Page extract: Begin
Step 5: Insert Calibrated Probes and Record Readings

Insert factory-calibrated or recently field-calibrated RH/temperature probes into the sleeves. Allow the probe to equilibrate within the sleeve for the time specified by the manufacturer (typically 1–10 minutes depending on probe type). Record: probe ID, calibration date, hole depth, slab thickness, RH%, temperature (°F), ambient RH, ambient temperature, and time of reading. Photograph each probe location with the reading displayed.

Step 6: Probe Calibration Verification

F2170 requires that probes be calibrated within 30 days of use using a NIST-traceable reference standard. Calibration records must accompany test reports. Field calibration check using a saturated salt solution (75.3% RH at 77°F for NaCl) is recommended at the start of each test day. Probes reading outside ±2% of the reference standard should be recalibrated or removed from service.
Page extract: End
Information supplied: Begin
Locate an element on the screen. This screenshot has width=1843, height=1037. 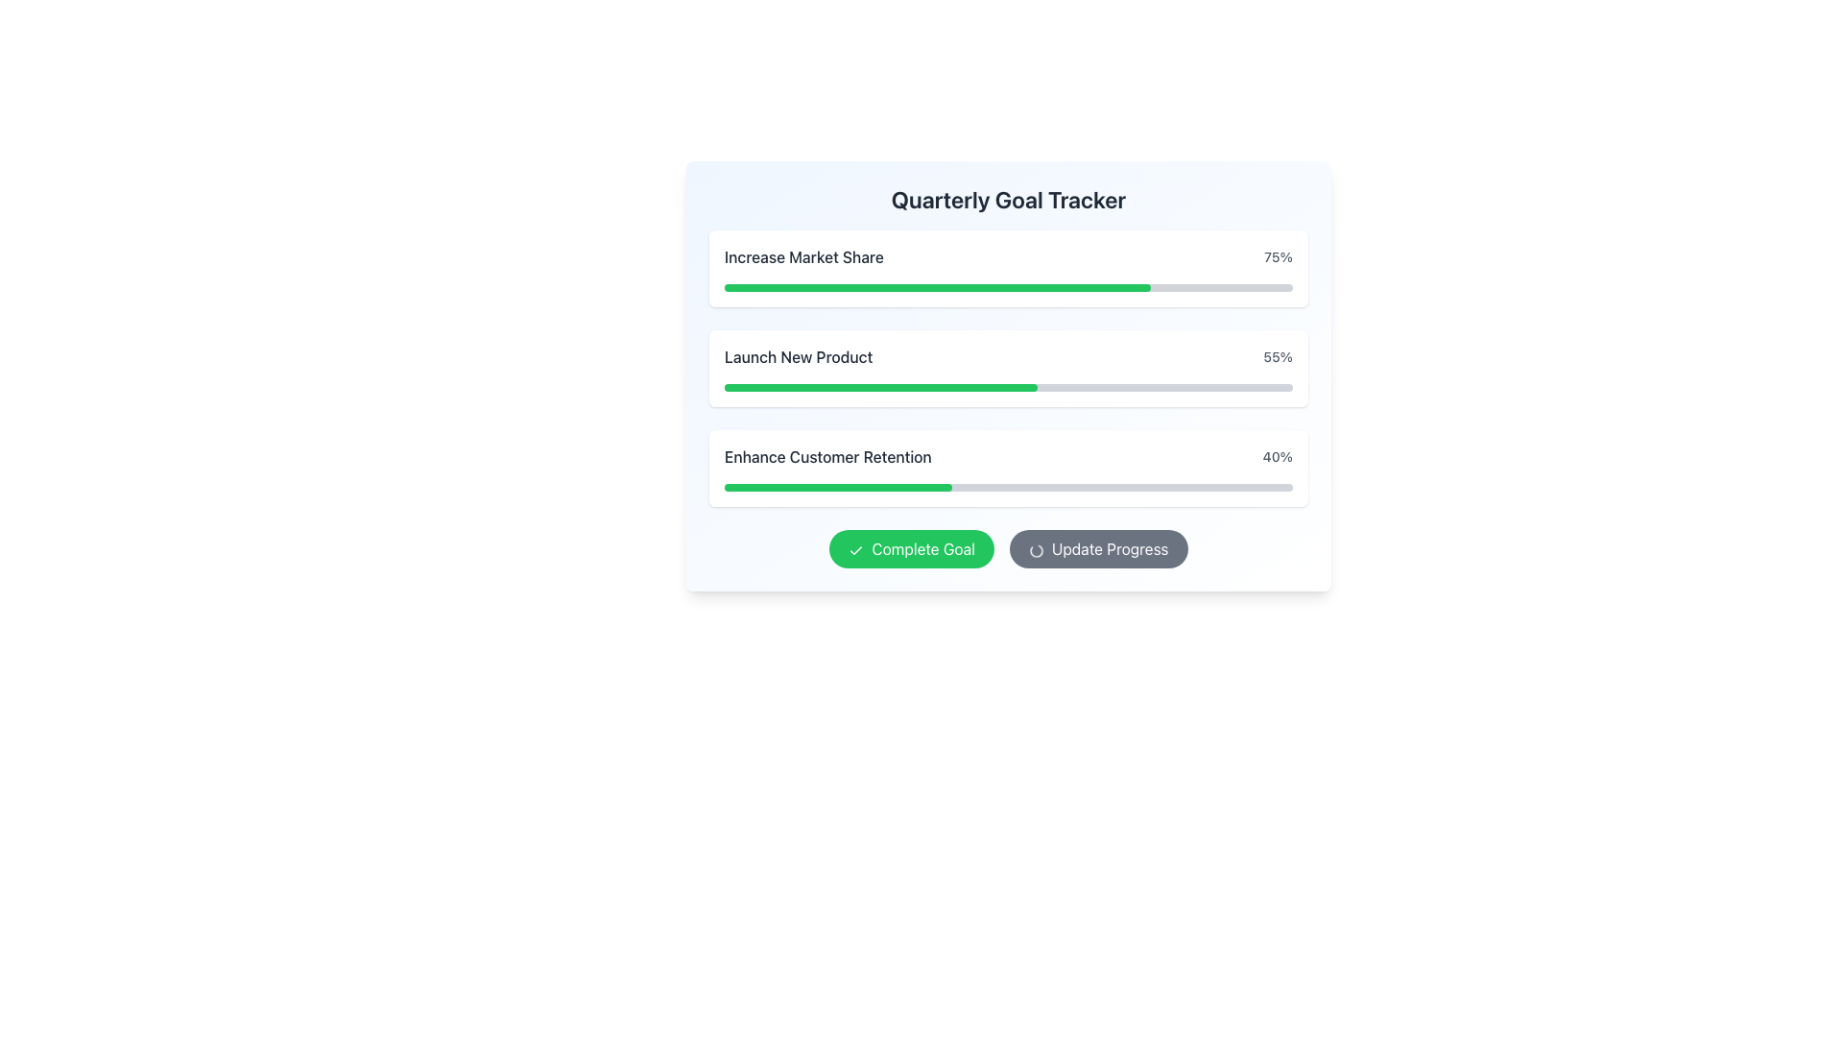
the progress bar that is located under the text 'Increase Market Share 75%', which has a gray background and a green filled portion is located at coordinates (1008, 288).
Information supplied: End
Information supplied: Begin
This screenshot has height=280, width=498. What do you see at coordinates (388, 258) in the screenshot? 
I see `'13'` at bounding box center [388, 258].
Information supplied: End
Try it → Continue the concrete slab relative humidity testing procedure from after its final sentence.

Exercise answer →
ASTM F1869 Calcium Chloride Test: Step-by-Step Procedure

Step 1: Surface Preparation

The concrete surface under each test dome must be clean and free of sealers, coatings, adhesive residue, and surface laitance. Lightly sweep and vacuum. Do not use water to clean — this introduces moisture and invalidates the test. Test areas must be at least 18 inches from walls, columns, or other surface features that affect surface evaporation.

Step 2: Condition the Test Area

Tape a plastic sheet over each test area for a minimum of 24 hours before test placement. This pre-conditions the surface to test-environment conditions and prevents initial moisture loss from open surface exposure affecting the test reading.

Step 3: Weigh Calcium Chloride Dishes and Place Domes

Record the pre-test weight of each sealed calcium chloride dish to 0.1 gram precision. Open the dish, place it on the conditioned surface, and immediately seal the dome over it. Record placement time. Do not disturb the dome during the test period.

Step 4: Test Period

Test period is 60–72 hours. During this time, maintain stable HVAC conditions at 65–75°F and 40–60% RH. Do not operate exhaust fans, open windows, or perform water-based operations in the test area. Record ambient temperature and RH at start and end of test period.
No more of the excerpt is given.